Artists portrayed America's leaders wearing togas, as the bust of George 
Washington in the hall demonstrates. Thankfully, that is a tradition we 
have left to the 19th century. [Laughter]
    In the 19th and 20th centuries, our Republic turned into a bustling 
nation, thanks in no small measure to Italian-Americans. Ancient Rome 
was replaced by young Italy in the American imagination. And democracy 
was given new life by heroes like Mazzini and Garibaldi.
    America's growing cities attracted millions of Italians, eager to 
build a new life in a new world. They worked hard. They prospered. Today 
American Italians, or Italian-Americans, are leaders in every enterprise 
conducted in our Nation. And as we all know, it is impossible to walk 
more than a few blocks in any American city without hearing the words 
``caffe latte.'' [Laughter]
    The people here in this room tonight are the link between our two 
countries, between two cultures that have nourished each other since 
America was just an idea. From our highest courts to our finest tables, 
from our playing fields to our silver screen, from one side of the aisle 
in Congress to the other, Italian-Americans have graced our Nation with 
their intellect, their industry, their good will, and above all, a 
contagious love of life.
    Mr.
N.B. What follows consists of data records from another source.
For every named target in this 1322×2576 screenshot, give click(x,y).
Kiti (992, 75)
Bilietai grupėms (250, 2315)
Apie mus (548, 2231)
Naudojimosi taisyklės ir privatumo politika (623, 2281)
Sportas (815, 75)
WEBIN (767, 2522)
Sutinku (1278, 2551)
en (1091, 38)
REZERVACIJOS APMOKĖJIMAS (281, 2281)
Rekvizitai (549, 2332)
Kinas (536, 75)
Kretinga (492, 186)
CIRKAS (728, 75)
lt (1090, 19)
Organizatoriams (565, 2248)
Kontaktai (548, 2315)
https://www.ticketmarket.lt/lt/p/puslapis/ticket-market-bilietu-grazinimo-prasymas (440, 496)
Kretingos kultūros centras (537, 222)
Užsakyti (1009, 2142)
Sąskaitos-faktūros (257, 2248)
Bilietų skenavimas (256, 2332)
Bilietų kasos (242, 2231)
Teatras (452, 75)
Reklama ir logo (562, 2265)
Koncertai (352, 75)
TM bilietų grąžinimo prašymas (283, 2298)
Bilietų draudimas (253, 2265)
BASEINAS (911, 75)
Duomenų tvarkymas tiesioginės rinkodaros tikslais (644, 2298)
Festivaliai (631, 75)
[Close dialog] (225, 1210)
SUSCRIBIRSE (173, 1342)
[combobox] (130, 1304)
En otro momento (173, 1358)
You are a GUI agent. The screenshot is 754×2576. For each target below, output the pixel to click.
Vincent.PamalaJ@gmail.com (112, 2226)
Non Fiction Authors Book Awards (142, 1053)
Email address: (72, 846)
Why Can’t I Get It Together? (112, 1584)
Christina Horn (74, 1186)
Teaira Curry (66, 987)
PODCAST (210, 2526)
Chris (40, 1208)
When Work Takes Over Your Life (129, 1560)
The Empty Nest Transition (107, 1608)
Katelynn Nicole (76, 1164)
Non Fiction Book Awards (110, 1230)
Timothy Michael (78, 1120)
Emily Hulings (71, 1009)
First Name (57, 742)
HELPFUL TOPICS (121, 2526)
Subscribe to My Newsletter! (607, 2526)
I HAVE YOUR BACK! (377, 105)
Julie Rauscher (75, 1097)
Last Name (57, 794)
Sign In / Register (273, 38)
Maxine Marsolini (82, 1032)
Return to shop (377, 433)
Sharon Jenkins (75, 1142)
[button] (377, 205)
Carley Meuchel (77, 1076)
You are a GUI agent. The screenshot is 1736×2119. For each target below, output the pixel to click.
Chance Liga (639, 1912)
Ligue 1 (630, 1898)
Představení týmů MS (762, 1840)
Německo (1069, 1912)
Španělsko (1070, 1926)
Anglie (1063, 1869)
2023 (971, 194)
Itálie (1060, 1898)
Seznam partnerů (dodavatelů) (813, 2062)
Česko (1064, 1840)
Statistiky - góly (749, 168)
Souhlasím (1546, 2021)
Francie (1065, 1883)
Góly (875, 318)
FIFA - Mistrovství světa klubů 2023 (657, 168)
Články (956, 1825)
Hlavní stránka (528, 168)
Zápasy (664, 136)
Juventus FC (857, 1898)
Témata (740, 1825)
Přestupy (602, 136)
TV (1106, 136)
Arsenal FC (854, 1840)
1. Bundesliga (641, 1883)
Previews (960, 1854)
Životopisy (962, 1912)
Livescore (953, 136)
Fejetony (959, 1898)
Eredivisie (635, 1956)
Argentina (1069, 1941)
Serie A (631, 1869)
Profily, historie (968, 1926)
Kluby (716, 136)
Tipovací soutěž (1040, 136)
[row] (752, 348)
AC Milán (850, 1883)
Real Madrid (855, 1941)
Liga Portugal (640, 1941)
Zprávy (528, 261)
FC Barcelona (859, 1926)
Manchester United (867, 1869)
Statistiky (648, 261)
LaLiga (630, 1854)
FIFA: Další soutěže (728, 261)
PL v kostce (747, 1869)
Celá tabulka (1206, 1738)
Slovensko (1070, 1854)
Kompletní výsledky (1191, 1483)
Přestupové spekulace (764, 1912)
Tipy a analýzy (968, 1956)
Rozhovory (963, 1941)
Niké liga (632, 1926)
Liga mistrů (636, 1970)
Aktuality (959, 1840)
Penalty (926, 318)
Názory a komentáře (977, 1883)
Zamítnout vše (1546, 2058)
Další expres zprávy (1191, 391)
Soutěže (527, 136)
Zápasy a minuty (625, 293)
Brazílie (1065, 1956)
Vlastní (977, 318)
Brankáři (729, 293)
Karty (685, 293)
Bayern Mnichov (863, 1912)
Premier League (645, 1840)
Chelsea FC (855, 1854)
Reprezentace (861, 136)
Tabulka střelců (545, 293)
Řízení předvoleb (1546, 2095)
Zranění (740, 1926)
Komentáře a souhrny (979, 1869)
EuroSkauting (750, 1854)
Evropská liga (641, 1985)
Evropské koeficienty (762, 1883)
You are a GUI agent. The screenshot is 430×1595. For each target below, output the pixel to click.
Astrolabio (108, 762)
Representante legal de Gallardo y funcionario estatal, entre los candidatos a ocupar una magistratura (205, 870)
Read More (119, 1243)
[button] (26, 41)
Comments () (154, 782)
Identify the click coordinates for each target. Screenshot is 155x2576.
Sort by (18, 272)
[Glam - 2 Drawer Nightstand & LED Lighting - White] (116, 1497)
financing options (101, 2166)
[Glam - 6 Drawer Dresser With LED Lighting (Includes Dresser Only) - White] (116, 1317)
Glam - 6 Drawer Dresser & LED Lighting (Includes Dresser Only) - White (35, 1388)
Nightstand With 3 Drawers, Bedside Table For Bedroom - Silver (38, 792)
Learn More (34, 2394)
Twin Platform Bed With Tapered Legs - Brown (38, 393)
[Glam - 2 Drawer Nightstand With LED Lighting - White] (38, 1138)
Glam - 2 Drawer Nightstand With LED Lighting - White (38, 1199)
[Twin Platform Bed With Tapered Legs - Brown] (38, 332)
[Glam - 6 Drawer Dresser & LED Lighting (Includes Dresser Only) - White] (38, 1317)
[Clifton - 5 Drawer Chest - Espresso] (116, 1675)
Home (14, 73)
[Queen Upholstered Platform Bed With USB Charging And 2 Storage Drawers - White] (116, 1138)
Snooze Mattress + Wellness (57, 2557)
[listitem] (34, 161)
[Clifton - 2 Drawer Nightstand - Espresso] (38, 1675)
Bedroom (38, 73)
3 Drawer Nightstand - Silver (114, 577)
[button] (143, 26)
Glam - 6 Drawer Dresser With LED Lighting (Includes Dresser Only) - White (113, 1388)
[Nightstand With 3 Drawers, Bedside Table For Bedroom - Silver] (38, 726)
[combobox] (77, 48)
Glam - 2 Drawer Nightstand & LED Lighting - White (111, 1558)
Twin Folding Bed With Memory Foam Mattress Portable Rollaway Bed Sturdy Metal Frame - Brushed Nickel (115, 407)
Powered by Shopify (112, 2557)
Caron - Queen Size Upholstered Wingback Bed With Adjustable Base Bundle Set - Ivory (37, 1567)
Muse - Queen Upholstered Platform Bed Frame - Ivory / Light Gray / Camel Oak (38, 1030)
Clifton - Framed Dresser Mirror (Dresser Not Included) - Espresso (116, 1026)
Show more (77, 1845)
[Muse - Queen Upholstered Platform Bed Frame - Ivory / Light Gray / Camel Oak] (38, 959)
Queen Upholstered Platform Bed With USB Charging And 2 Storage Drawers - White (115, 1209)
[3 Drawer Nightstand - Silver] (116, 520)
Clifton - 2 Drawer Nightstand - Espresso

Prime Minister, you have accomplished so much in your time in 
office. You have presided over a string of economic successes. And 
Americans especially admire your perseverance in leading Italy toward 
European monetary union. Without Italy, Europe is not Europe. And 
without Europe, the world would be a poorer, less free, and much duller 
    Italy has been a force for peace and security in its region, on the 
Continent, around the world, in Albania, in Bosnia, and in Kosovo, where 
we're working hard together to bring about a peaceful resolution. 
America is proud to know you as a partner and an ally, and we are 
grateful for your provision of our military bases, sent to help maintain 
Europe's hard-won peace.
    Mr. Prime Minister, we take pride in our strong friendship. We know 
it will continue to grow stronger as we enter the new millennium, a word 
that brings us, once again, back to Rome. For just as the Pax Romana 
spread far and wide through the ancient world, we hope and work for the 
peace of a new millennium that will allow more people than ever before 
to live their dreams in security.
    If we can achieve a peace of the millennium, then the ancient dream 
of Columbus to explore new places can be lived by more people than 
ever--new places in outer space, in biotechnology and medical research, 
in the hearts and minds of people around the world who still look to 
Italy and America for confirmation that a good society can be created 
from many parts.
    E pluribus unum, the motto of the United States, a principle 
cherished by Italians and Americans: Out of many, one. Mr. Prime 
Minister, let us make it so.
    Ladies and gentlemen, I ask you to join me in a toast to the Prime 
Minister and Mrs. Prodi and the people of Italy.

Note: The President spoke at 8:30 p.m. in the East Room at the White 
House. In his remarks, he referred to the Prime Minister's wife, Flavia 
Prodi. The transcript made available by the Office of the Press 
Secretary also included the remarks of Prime Minister Prodi.